Трансфектированные клоны из опытов по трансфекции с K-K и L-K помещают в условия отбора по G418, которые приводят к обогащению клонами клеток, подвергшихся обмену экспрессионными кассетами, опосредованному рекомбиназой, в котором частично человеческая донорная ДНК полностью интегрируется в делецированный локус каппа-цепи иммуноглобулина между сайтами loxP и lox5171, которые были помещены там с помощью соответственно 3'-вектора 905 и 5'-вектора 903. Область ДНК, созданная с использованием последовательности K-K, показана в 911 на фигуре 9. Остальные элементы из 5'-вектора 903 удаляются посредством FLP-опосредованной рекомбинации 906, приводя к конечному гуманизированному локусу, показанному в 913.
Клоны резистентных к G418 ES-клеток анализируют ПЦР и саузерн-блотингом для определения того, насколько подверглись предполагаемому обмену экспрессионными кассетами, опосредованному рекомбиназой, без нежелательных реарранжировок или делеций. Оба клона K-K и L-K с наличием предполагаемой геномной структуры отбирают для дальнейшего применения.
Клоны ES-клеток K-K и клоны ES-клеток L-K, каждый несущий частично человеческую ДНК в мышином локусе каппа-цепи, подвергают микроинъекции в мышиные бластоцисты из штамма DBA/2 с получением частично химерной мыши, полученной из ES-клетки, согласно стандартным методам. Отбирают химерных мышей-самцов с наиболее высокими уровнями вклада ES-клеток в их шерстном покрове для спаривания с мышами-самками. Мыши-самки выбора представляют штамм C57Bl/6NTac, и они также должны нести трансген, кодирующий рекомбиназу Flp, который экспрессируется в их зародышевой линии. Потомство, полученное в результате этих спариваний, анализируют на присутствие частично человеческого локуса каппа-цепи иммуноглобулина и на потерю FRT-фланкированного гена резистентности к неомицину, который был создан на стадии обмена экспрессионными кассетами, опосредованного рекомбиназой. Мышей, которые несут частично человеческий локус, будут использовать для создания колоний мышей K-K и L-K.

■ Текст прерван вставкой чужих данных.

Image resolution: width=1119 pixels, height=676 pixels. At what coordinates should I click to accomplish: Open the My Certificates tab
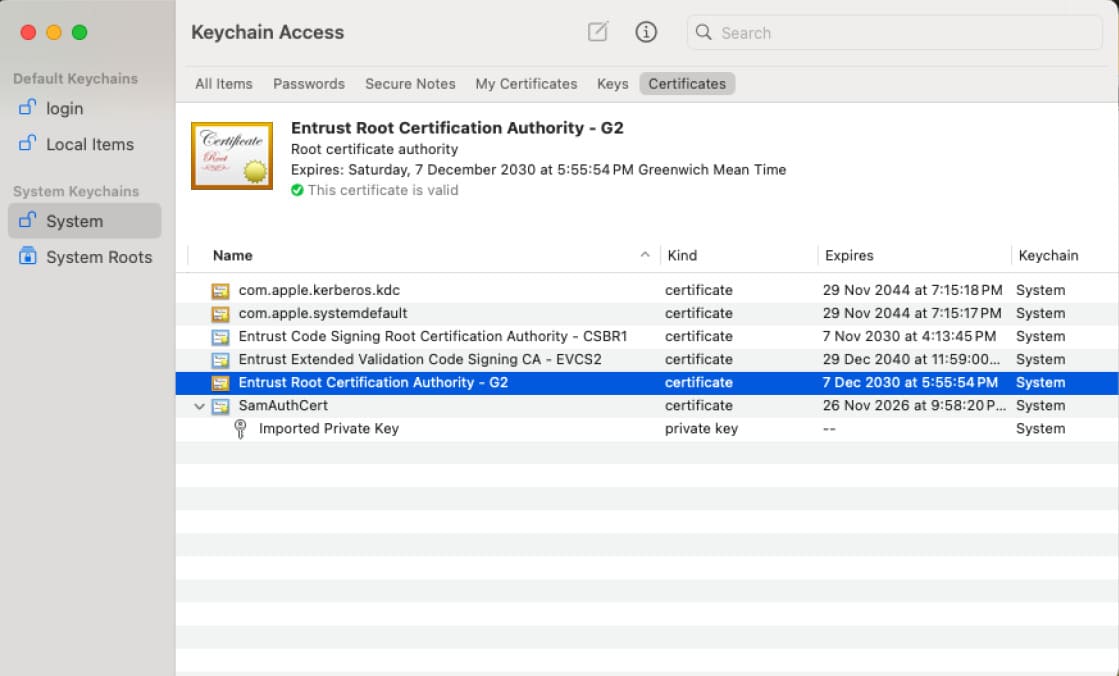click(526, 84)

Мышей, несущих частично человеческий (т.е. гуманизированный) локус тяжелой цепи, полученных, как описано в примере 3, можно спарить с мышами, несущими гуманизированный локус каппа-цепи. В свою очередь, их потомство спаривают по схеме, которая в конечном итоге дает мышей, которые являются гомозиготными для обоих гуманизированных локусов, т.е. гуманизированных в отношении тяжелой цепи и каппа-цепи. Такие мыши продуцируют частично человеческие тяжелые цепи, состоящие из человеческих вариабельных доменов и мышиных константных доменов. Они также продуцируют частично человеческие белки каппа-цепи, состоящие из человеческих вариабельных доменов каппа-цепи и мышиного константного домена каппа-цепи из их каппа локусов. Моноклональные антитела, полученные от этих мышей, состоят из человеческих вариабельных доменов, спаренных с человеческими вариабельными доменами каппа-цепи.

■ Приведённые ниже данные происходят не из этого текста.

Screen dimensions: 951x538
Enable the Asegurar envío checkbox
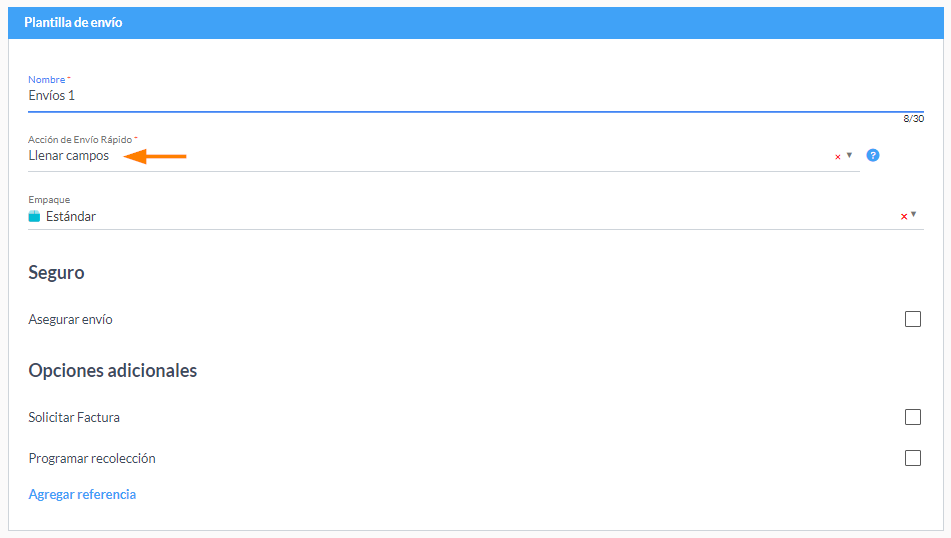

Изменение в схеме размножения включает получение мышей, которые являются гомозиготными для гуманизированного локуса тяжелой цепи, но гетерозиготными в локусе каппа-цепи так, что в одной хромосоме они содержат гуманизированный локус K-K и в другой хромосоме они содержат гуманизированный локус L-K. Такие мыши продуцируют частично человеческие тяжелые цепи, состоящие из человеческих вариабельных доменов и мышиных константных доменов. Они также продуцируют частично человеческие белки каппа-цепи, состоящие из человеческих вариабельных доменов каппа-цепи, и мышиного константного домена каппа-цепи из одного из их каппа локусов. Из другого каппа локуса они будут продуцировать частично человеческие белки лямбда-цепи, состоящие из человеческих вариабельных доменов лямбда-цепи и мышиного константного домена каппа-цепи. Моноклональные антитела, выделенные от этих мышей, состоят из человеческих вариабельных доменов, в некоторых случаях спаренных с человеческими вариабельными доменами каппа-цепи и в других случаях с человеческими вариабельными доменами лямбда-цепи.

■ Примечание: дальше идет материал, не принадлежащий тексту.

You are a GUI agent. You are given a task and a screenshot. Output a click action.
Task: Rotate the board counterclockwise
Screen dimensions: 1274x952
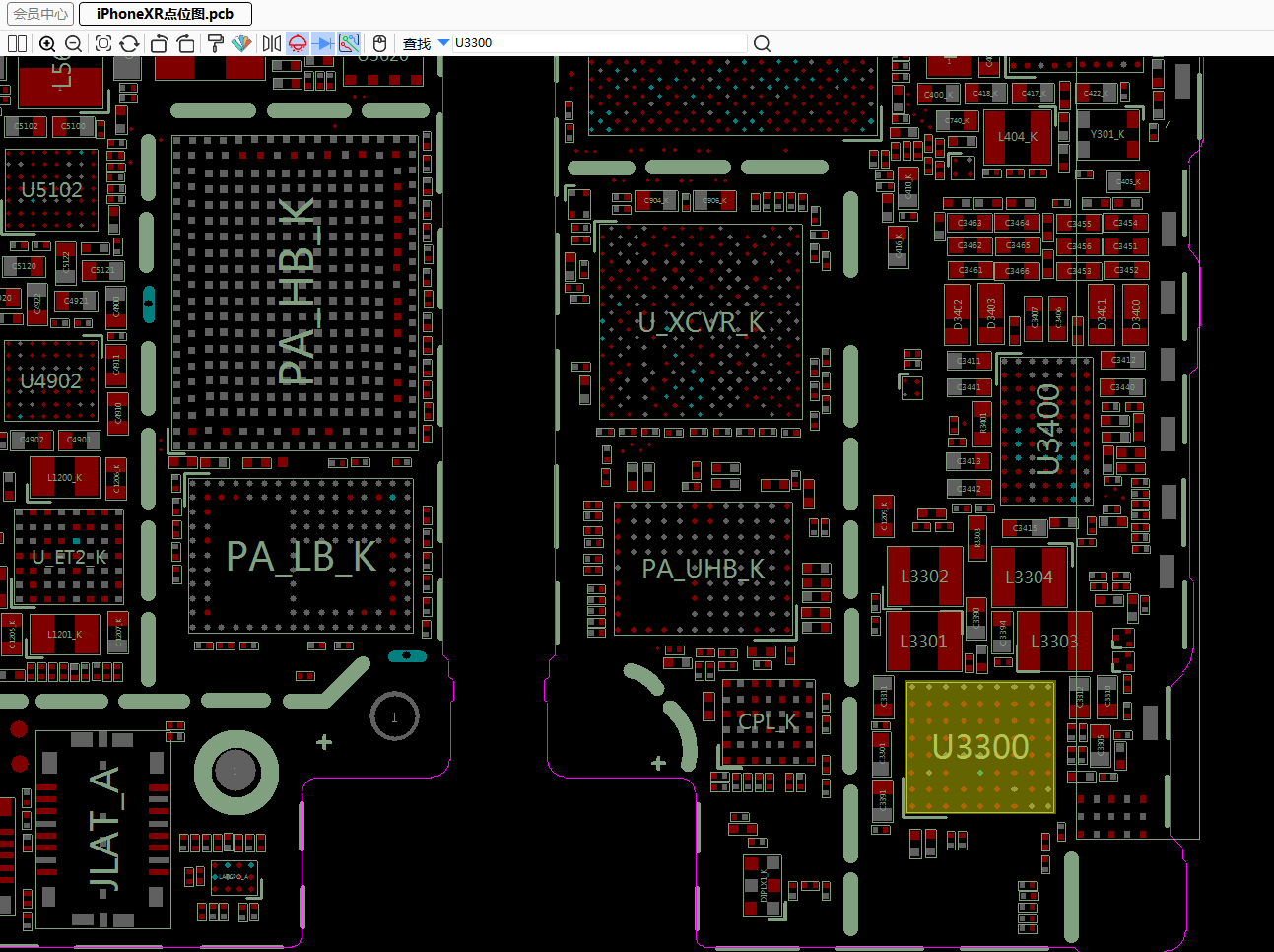pyautogui.click(x=160, y=43)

Пример 5: введение частично человеческой области иммуноглобулина в локус гена лямбда-цепи иммуноглобулина мышиного генома
Способ замещения участка генома млекопитающих частично человеческой областью иммуноглобулина показан на фигуре 10. Данный способ обеспечивает делецию фрагмента ДНК размером примерно 194 т.п.н. из мышиного локуса лямбда-цепи иммуноглобулина дикого типа 1001 посредством гомологичной рекомбинации, включающей нацеленный вектор 1003, который разделяет идентичность с локусом выше сегмента гена V2 и ниже сегмента гена V1 в непосредственной близости с сегментами J30-, C3-, J1- и С1-генов. Вектор замещает фрагмент ДНК размером 194 т.п.н. элементами, предназначенными обеспечить последующую сайт-специфическую рекомбинацию, в которой ненативный участок ДНК продвигается в модифицированный локус VL посредством обмена экспрессионными кассетами, опосредованного рекомбиназой 1002. В данном примере ненативная ДНК представляет синтетическую нуклеиновую кислоту, содержащую как человеческие, так и «нечеловеческие» последовательности.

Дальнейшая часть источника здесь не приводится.